“I made a g today/ but you made it in a sleazy way”
– Tupac, “Changes”
On Thursday, January 28, 2021, the Biden administration announced that it was re-examining the sale of F-35 fighter jets to the United Arab Emirates – a sale that had formed the lynchpin of the Abraham Accords between the UAE and Israel signed the year before, through President Trump’s mediation.
In the last four years, we saw a paradigm shift in American foreign policy. There were few consistencies to be had among these various and sudden changes, but the few consistencies they did feature included 1. Benefiting rival state powers that had leverage over Donald Trump; 2. benefiting Donald Trump’s personal affairs; and 3. benefiting Donald Trump’s political agenda. Considering Donald Trump’s near-total dependency on the white Evangelical vote (and Orthodox Jewish voters in Florida), this meant benefiting Israel as well.

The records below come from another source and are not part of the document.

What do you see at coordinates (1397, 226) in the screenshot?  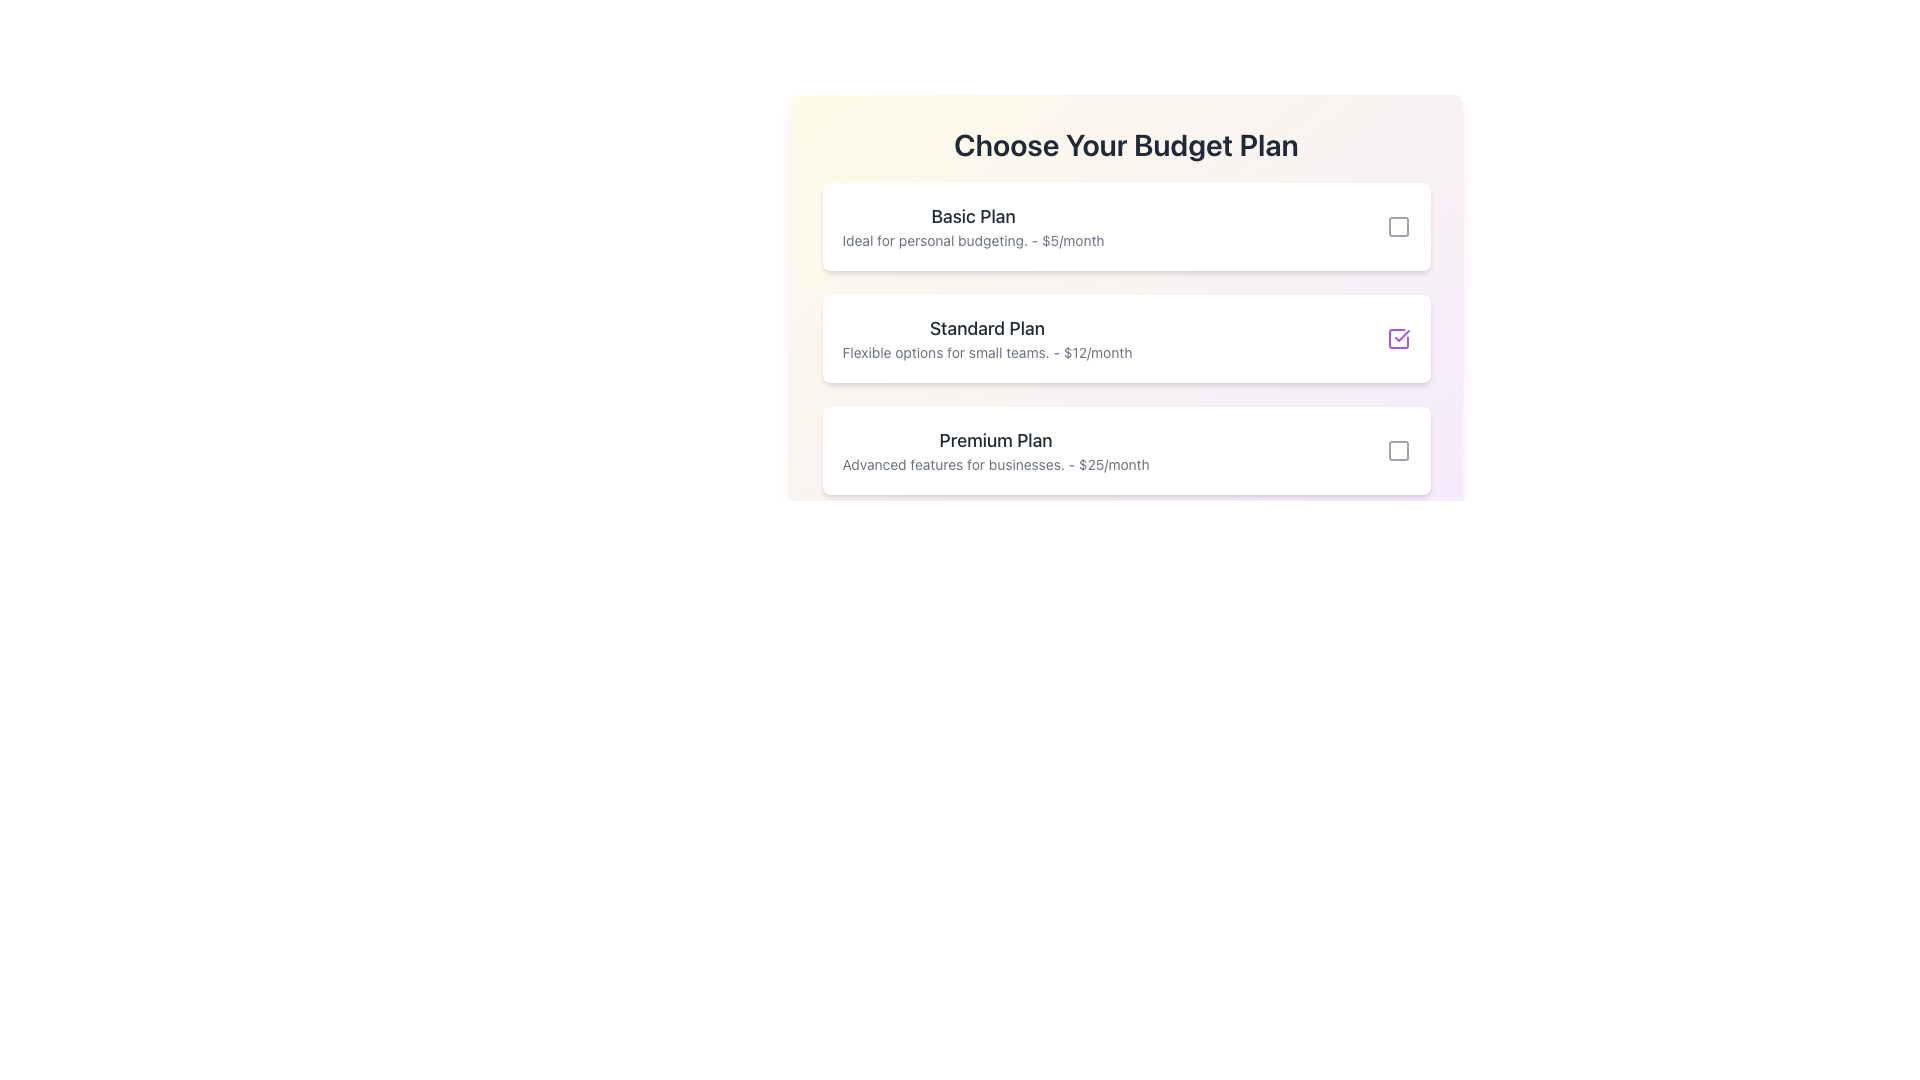 I see `the checkbox for the 'Basic Plan' option` at bounding box center [1397, 226].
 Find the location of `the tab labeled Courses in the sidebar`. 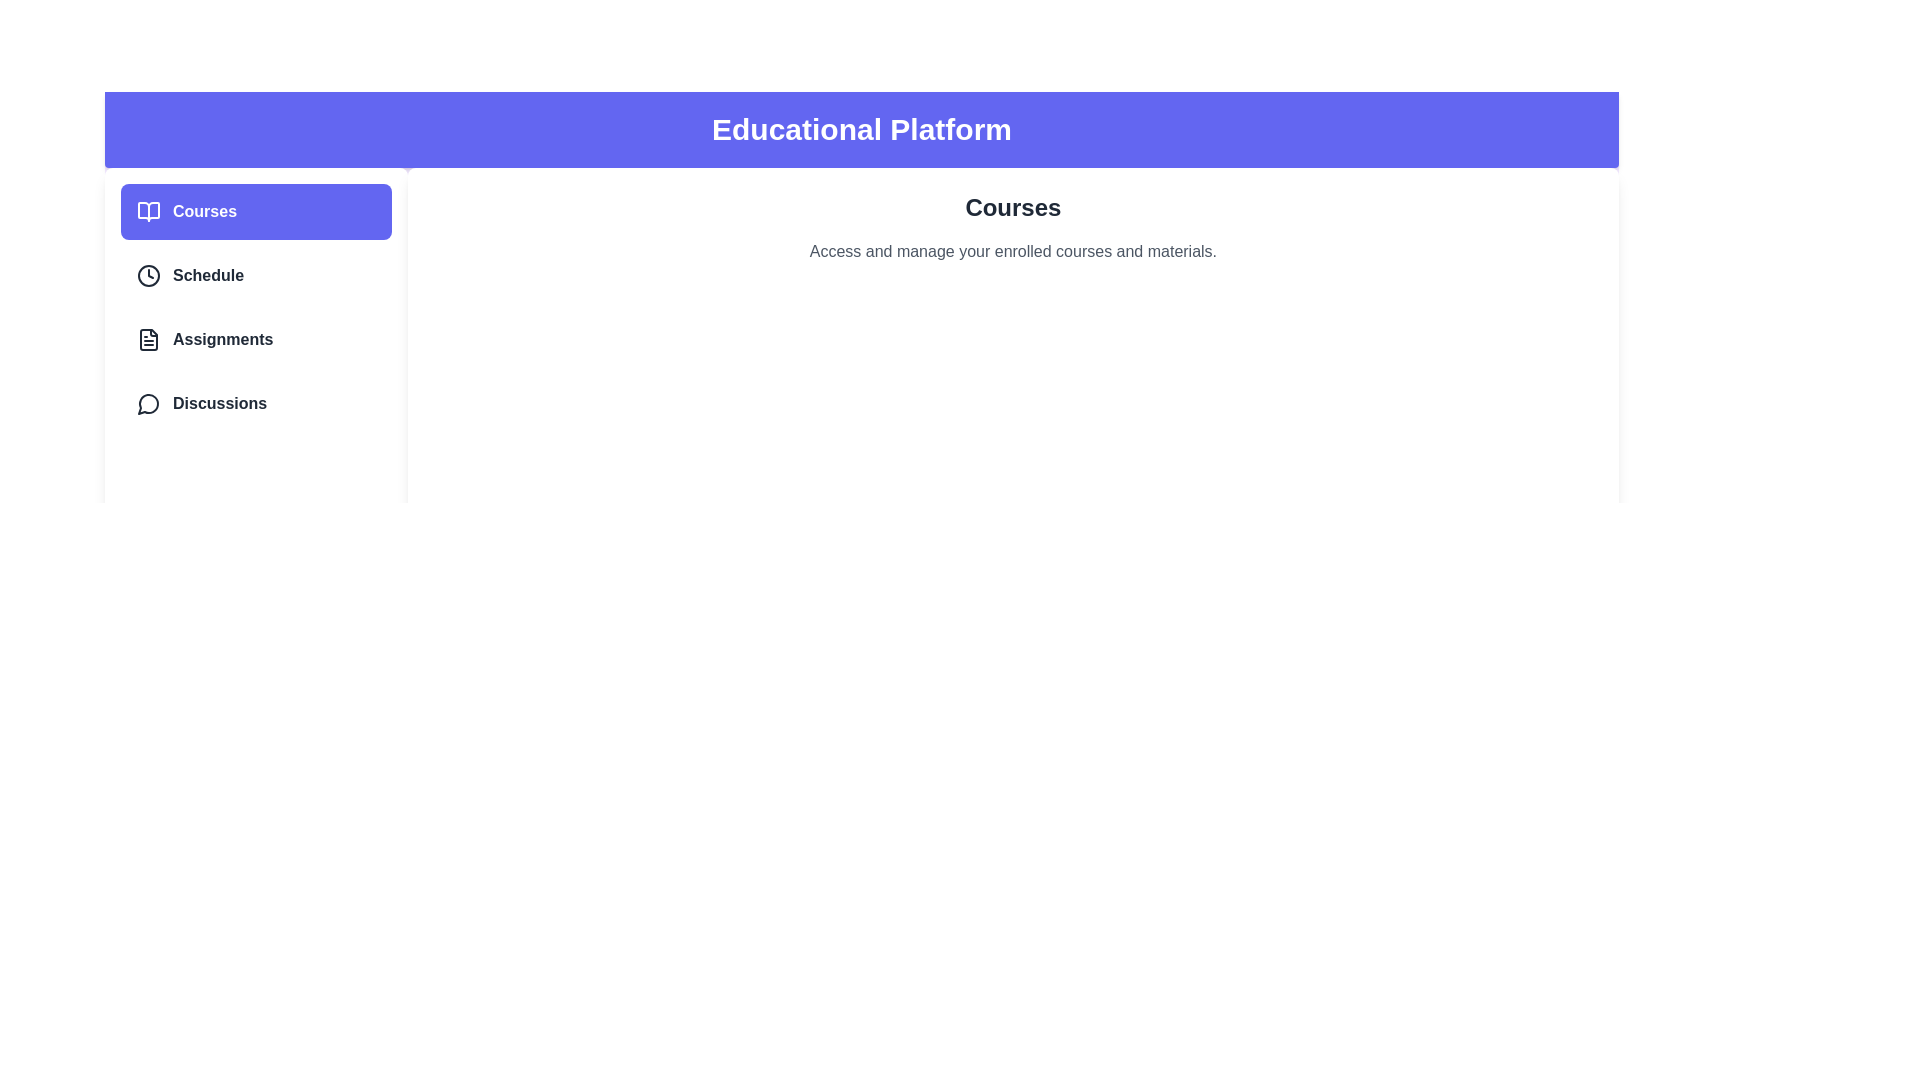

the tab labeled Courses in the sidebar is located at coordinates (254, 212).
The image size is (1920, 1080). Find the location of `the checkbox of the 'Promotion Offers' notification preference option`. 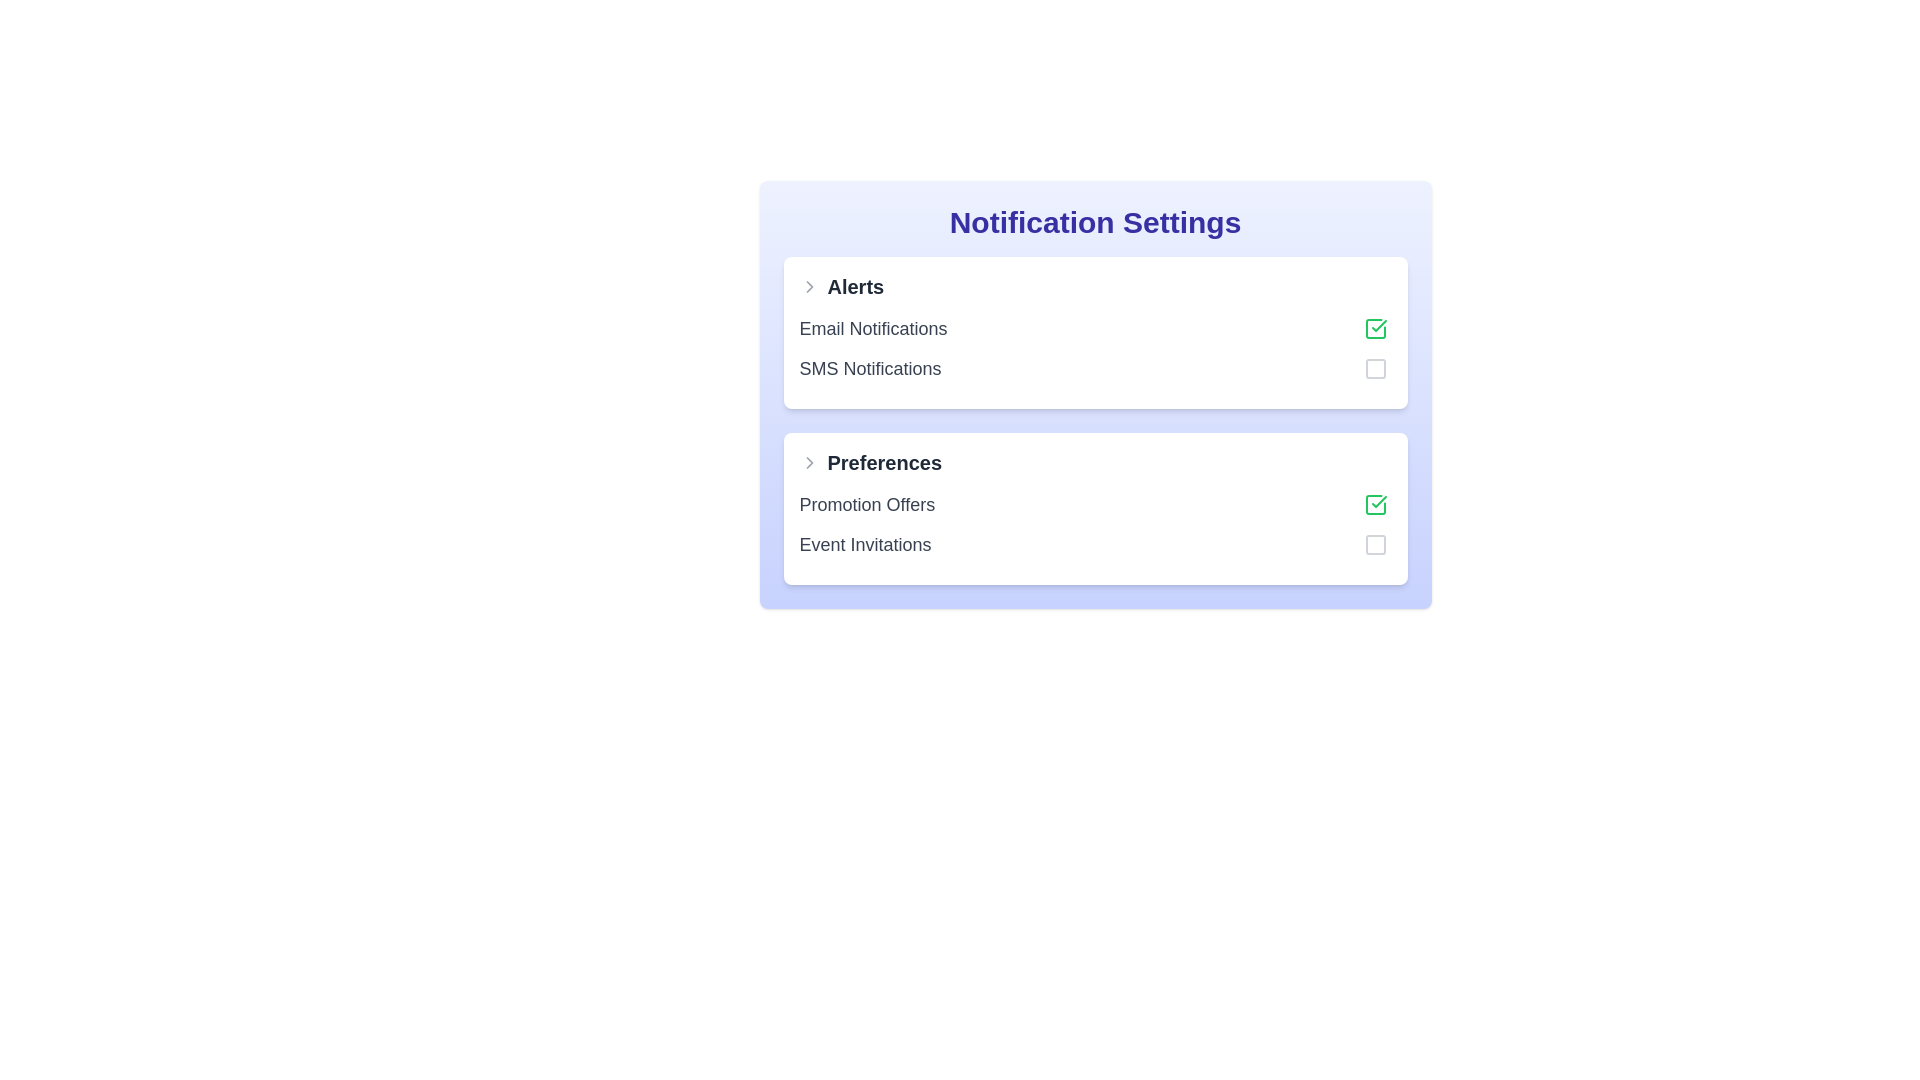

the checkbox of the 'Promotion Offers' notification preference option is located at coordinates (1094, 523).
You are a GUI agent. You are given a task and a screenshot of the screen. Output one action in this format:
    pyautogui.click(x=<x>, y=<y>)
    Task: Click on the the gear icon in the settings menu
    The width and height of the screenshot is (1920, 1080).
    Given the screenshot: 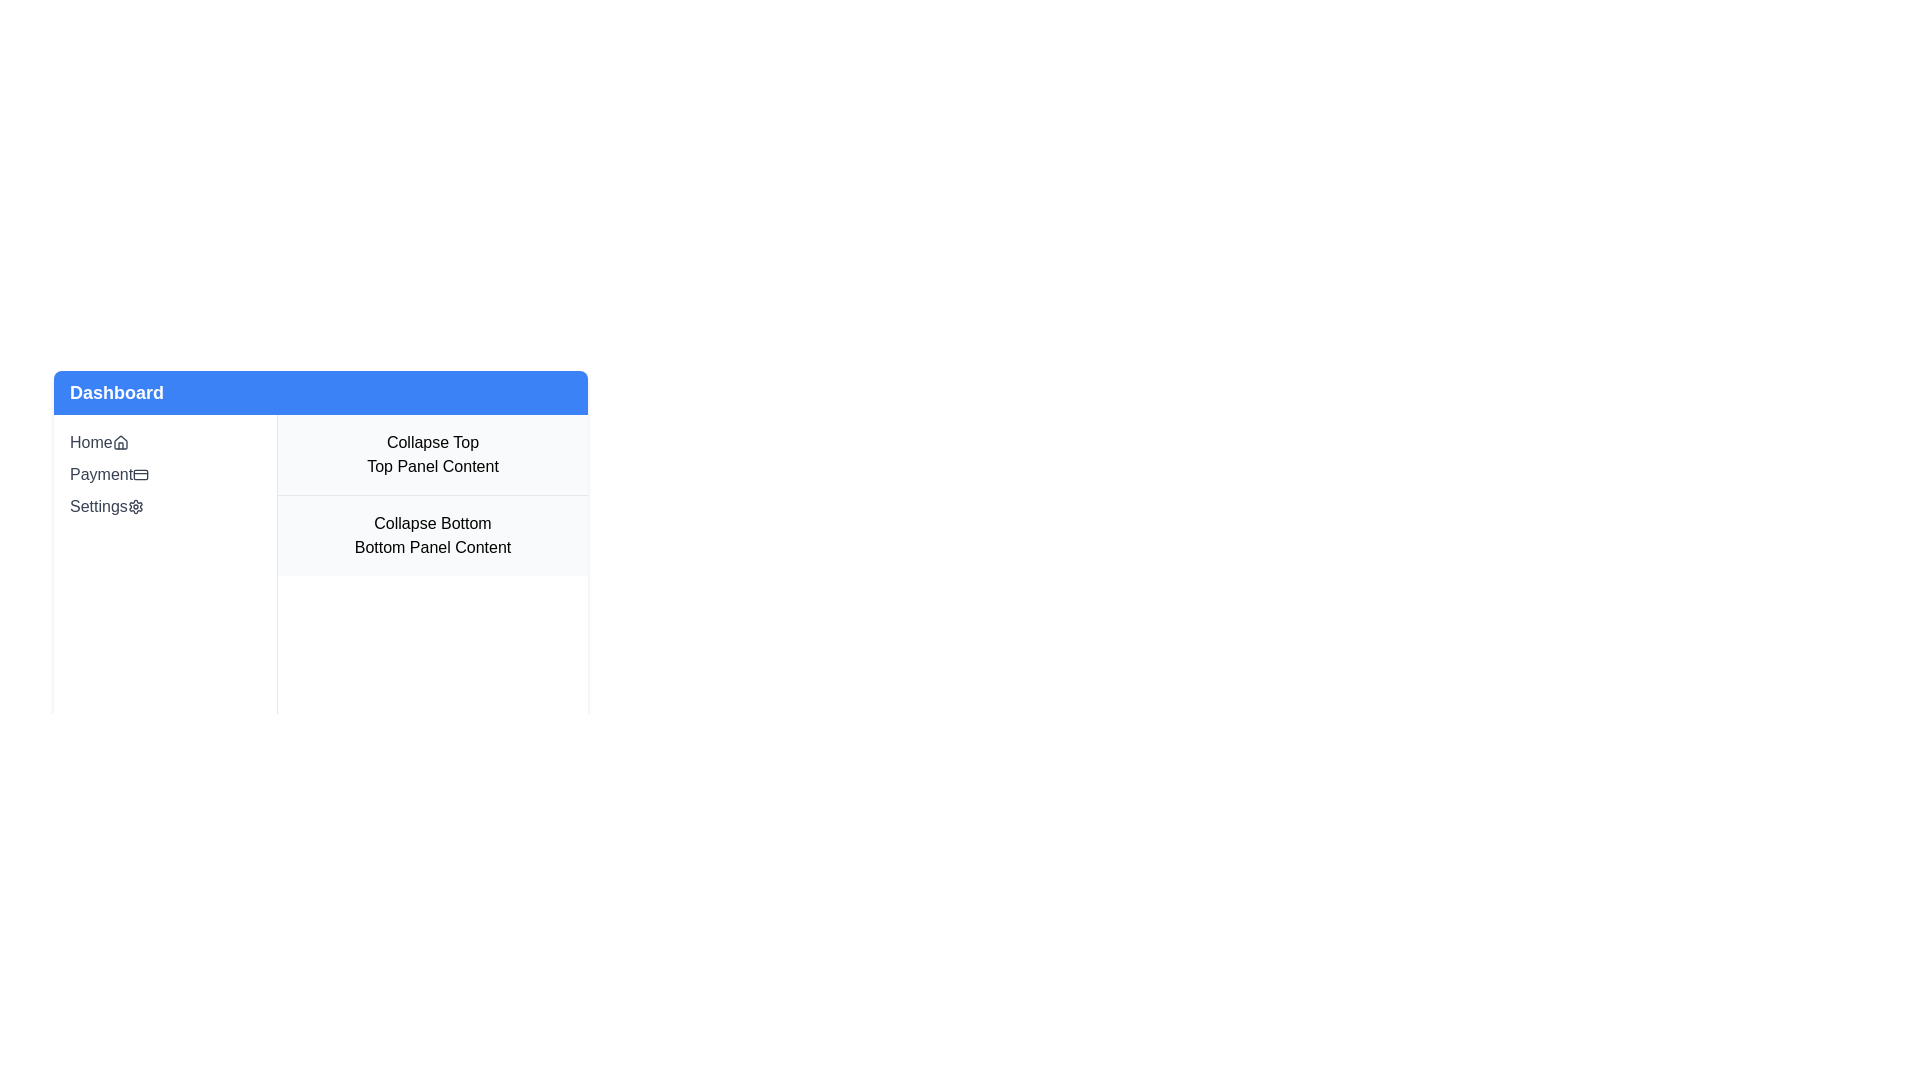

Indeed, after four years, it is now undeniable that Israel benefited from the Trump administration’s foreign policy priorities. Whether those benefits outweighed the deep damage these priorities caused to Israel’s vital security interests is another matter. But Trump did assist Israel in pushing through peace deals with several MENA nations, deals that Israel had labored a decade and more to secure.
The saying goes that you should never look a gift horse in the mouth, and Israelis were happy to oblige, naming streets and even a planned settlement after Donald Trump. Bibi showered his counterpart in the White House with flatteries and made a public display of barring his political opponents from entering the country.
One must wonder what the residents of Troy, were they with us today, would have to say about this “gift horse” expression?
Yes, we profited off America’s apparent death-spiral and the near-total abandonment of its own national security interests. Our leaders, in their wisdom, wagered that America would not recover and seek to reclaim those interests. It is now apparent that they bet on the wrong horse.
I am a supporter of the deal with the UAE. I have argued before that the proliferation of the latest military gadgetry in the Gulf – an area already engulfed in its own arms race – is a small price to pay for settling a historic regional dispute on peaceful terms. Indeed, it is possible that a better-armed UAE can even contribute to regional stability by raising the stakes for Iran’s habitual acts of aggression against its neighbors. Undeniable, as well, is the snowball-effect this deal had on precipitating other peace agreements between Israel and its neighbors.
It’s a shame, for all these reasons, that we had to arrive at such a settlement like this. In the eyes of the reinvigorated US establishment, any deal signed with Donald Trump at the table is now (very much rightly) subject to suspicion. And, consequently, all of these gains we have made at the expense of our closest of allies are now threatened by virtue of the tainted means of their obtainment.
The US State Department is right to reexamine these deals, to ensure that they were indeed arrived at with the appropriate interests at heart. I hope that they will reach the conclusion that this deal was sufficiently justified by its results. I hope that we won’t see the fruits of all those years of labor come crashing down around us, just because we cheated in the home-stretch.
And I hope that Israelis learn an important lesson for the future about who we accept help from, and at what cost.